EXERCISE OBJECTIVE: Could you arrange the source data lines below as a numbered list, skipping blank lines and leaving out the pictures?

Source data:
------------------------------------------------------------------------

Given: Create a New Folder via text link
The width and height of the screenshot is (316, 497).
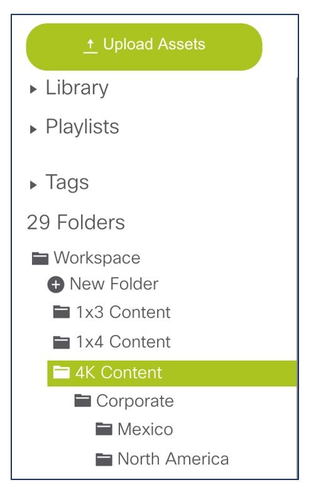Looking at the screenshot, I should [x=114, y=283].
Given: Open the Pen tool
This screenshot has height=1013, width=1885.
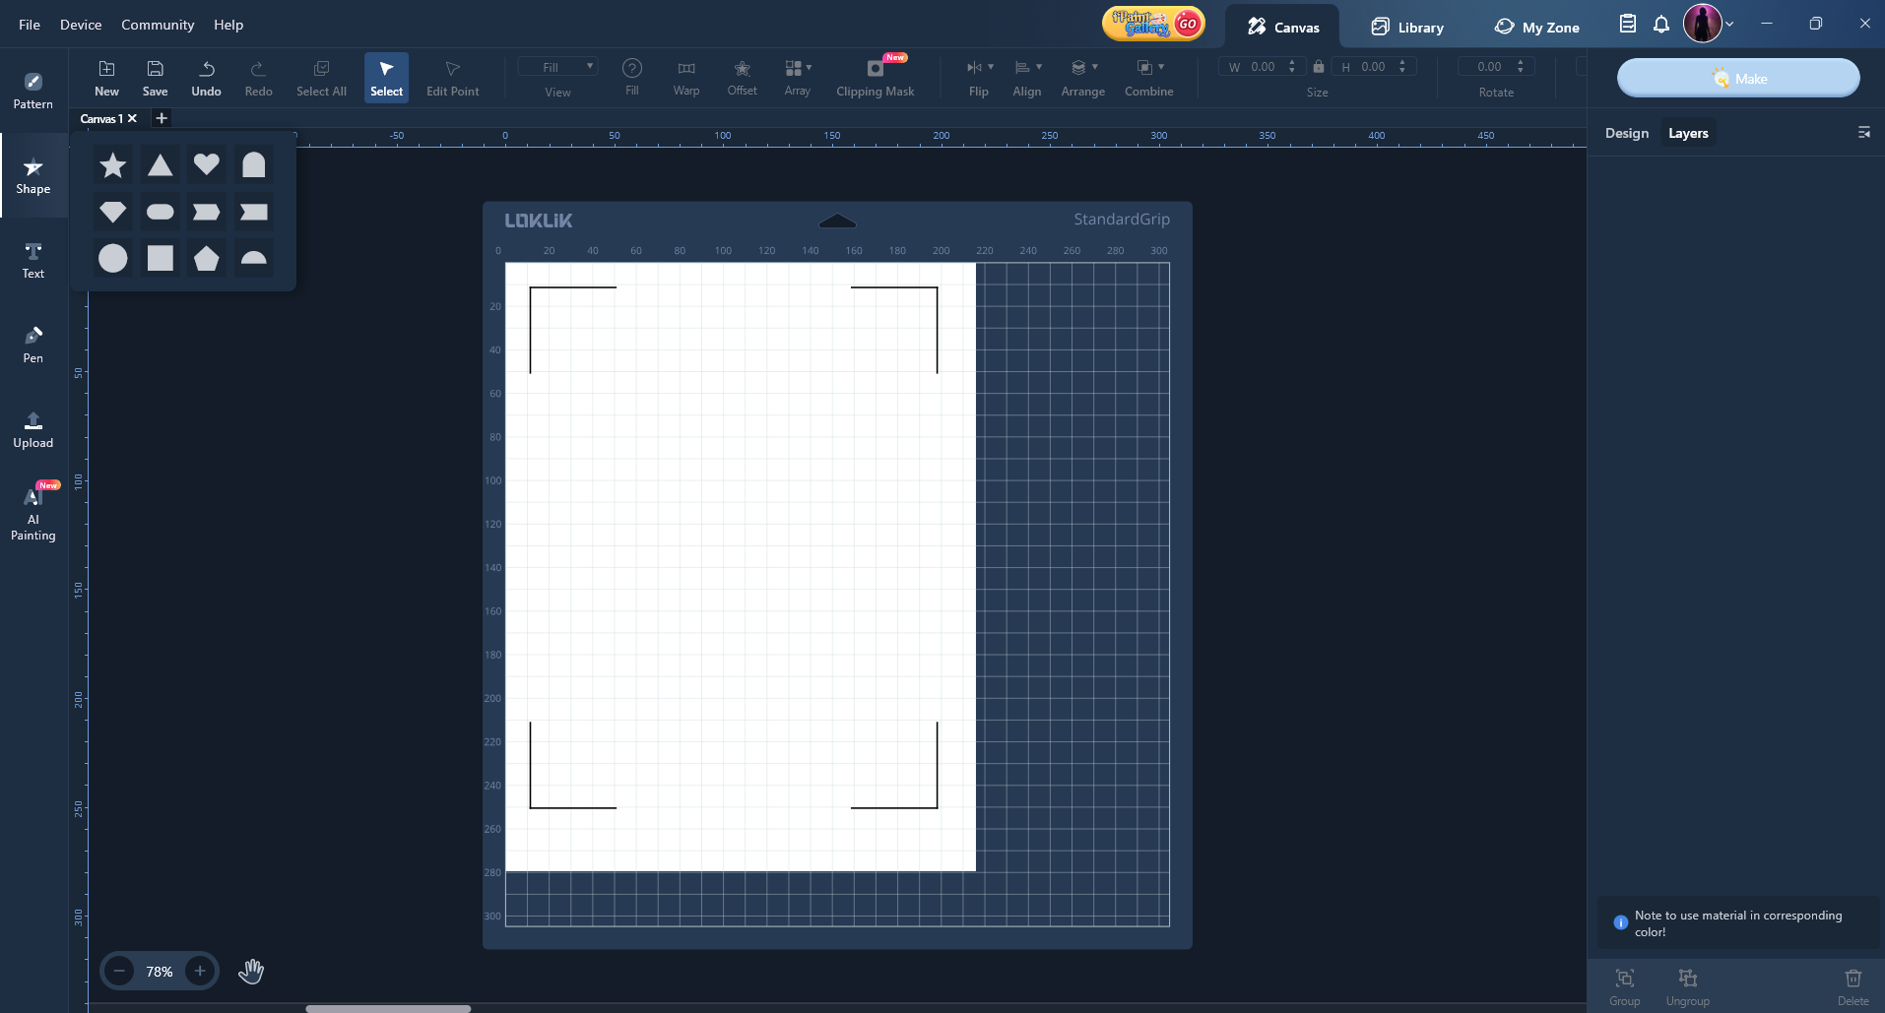Looking at the screenshot, I should pos(33,344).
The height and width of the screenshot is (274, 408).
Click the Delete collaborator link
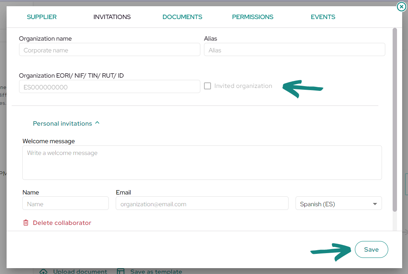point(62,223)
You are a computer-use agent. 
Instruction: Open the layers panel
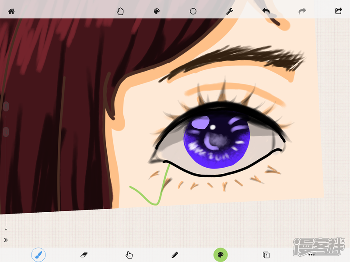point(266,255)
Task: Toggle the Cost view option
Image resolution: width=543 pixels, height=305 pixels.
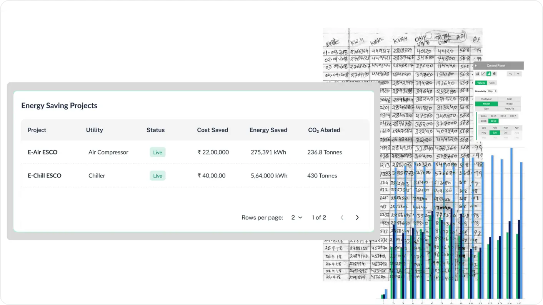Action: click(x=492, y=83)
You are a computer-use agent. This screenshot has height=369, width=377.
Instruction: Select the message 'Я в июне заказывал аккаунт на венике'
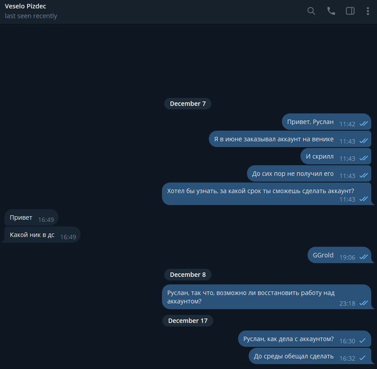coord(290,139)
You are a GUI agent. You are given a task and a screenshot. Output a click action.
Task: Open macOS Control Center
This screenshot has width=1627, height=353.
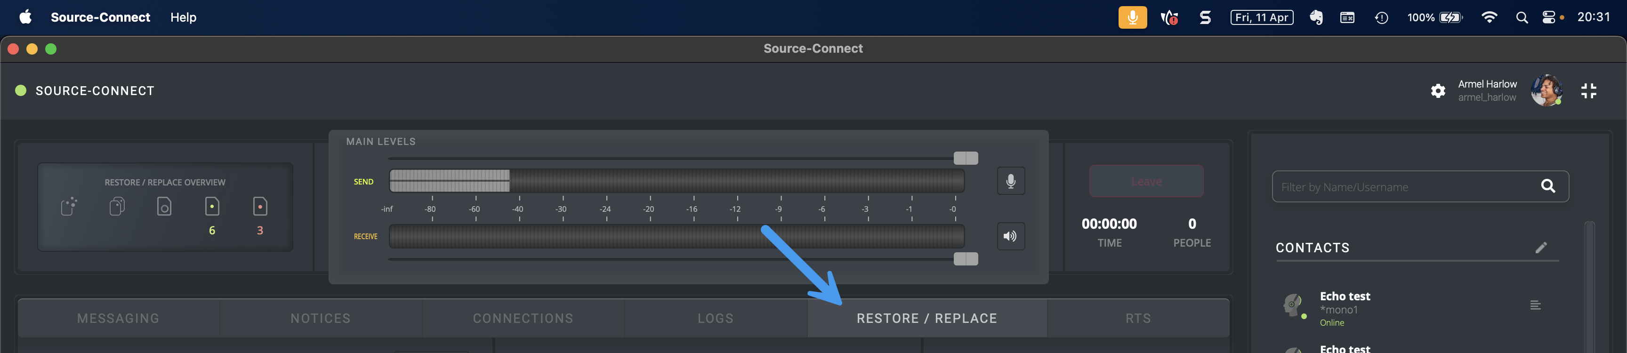1548,18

------------------------------------------------------------------------

FULL RESPONSE:
1. Given: Create a New Folder via text link
2. The width and height of the screenshot is (316, 497).
3. Looking at the screenshot, I should [x=114, y=283].
4. Given: Open the Pen tool
5. This screenshot has height=1013, width=1885.
6. Looking at the screenshot, I should pos(33,344).
7. The height and width of the screenshot is (274, 408).
8. Click the Delete collaborator link
9. point(62,223)
10. You are a computer-use agent. 
11. Instruction: Open the layers panel
12. point(266,255)
13. Task: Toggle the Cost view option
14. Image resolution: width=543 pixels, height=305 pixels.
15. Action: click(x=492, y=83)
16. You are a computer-use agent. This screenshot has height=369, width=377.
17. Instruction: Select the message 'Я в июне заказывал аккаунт на венике'
18. coord(290,139)
19. You are a GUI agent. You are given a task and a screenshot. Output a click action.
20. Task: Open macOS Control Center
21. This screenshot has width=1627, height=353.
22. 1548,18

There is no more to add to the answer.